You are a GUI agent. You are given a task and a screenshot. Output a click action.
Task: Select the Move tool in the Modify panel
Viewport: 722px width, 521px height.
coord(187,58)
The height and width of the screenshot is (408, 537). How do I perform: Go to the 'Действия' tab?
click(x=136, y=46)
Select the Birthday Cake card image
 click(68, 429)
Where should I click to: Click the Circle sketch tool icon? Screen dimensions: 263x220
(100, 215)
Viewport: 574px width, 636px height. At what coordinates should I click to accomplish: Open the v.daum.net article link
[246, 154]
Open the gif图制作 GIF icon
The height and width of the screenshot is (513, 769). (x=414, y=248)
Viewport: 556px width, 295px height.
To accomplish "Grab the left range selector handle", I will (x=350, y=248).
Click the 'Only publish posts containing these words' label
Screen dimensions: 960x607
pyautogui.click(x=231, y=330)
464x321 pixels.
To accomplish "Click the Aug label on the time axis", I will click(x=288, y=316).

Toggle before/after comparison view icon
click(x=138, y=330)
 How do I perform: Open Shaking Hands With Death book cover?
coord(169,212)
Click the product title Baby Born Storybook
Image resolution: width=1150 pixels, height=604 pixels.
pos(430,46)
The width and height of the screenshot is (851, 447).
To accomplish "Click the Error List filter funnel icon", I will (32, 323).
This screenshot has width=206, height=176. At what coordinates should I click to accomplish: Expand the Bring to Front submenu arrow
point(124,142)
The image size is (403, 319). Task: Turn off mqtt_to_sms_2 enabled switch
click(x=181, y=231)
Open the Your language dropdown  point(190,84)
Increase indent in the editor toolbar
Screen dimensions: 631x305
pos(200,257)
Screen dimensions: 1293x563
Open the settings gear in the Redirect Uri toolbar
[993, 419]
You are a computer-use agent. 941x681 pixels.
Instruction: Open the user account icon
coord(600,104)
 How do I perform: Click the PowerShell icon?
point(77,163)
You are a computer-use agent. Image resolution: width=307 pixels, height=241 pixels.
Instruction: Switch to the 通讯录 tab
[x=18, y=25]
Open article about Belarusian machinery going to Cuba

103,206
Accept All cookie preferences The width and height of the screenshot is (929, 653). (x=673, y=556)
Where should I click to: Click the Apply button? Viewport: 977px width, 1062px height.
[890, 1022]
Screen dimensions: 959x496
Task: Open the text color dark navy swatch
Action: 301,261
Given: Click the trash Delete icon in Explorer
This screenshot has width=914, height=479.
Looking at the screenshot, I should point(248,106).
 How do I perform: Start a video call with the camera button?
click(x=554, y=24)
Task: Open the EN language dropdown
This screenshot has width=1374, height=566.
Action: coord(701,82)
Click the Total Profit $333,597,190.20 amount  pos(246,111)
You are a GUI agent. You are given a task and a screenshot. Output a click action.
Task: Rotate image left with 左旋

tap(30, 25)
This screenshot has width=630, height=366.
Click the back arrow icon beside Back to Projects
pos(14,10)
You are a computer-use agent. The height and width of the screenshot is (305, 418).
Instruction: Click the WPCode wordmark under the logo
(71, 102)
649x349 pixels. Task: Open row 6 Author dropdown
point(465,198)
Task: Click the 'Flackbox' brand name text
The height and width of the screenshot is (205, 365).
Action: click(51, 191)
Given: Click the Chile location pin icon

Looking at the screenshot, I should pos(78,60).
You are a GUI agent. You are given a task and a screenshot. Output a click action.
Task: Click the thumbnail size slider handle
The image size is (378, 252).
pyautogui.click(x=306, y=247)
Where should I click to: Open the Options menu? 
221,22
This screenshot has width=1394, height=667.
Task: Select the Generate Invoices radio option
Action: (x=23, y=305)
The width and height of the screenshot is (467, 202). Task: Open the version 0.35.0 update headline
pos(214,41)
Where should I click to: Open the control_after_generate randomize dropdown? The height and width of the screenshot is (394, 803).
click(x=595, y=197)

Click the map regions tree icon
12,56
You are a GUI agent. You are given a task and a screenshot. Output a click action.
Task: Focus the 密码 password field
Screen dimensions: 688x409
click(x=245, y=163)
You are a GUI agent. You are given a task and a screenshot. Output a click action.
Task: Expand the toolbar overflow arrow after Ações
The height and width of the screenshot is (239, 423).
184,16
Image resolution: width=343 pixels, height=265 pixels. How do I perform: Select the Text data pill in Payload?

==========

**The problem:** The lines holding the word "language" are the answer. Find them in the entries and copy them.

**Your response:**
Open the Your language dropdown  point(190,84)
Task: Open the EN language dropdown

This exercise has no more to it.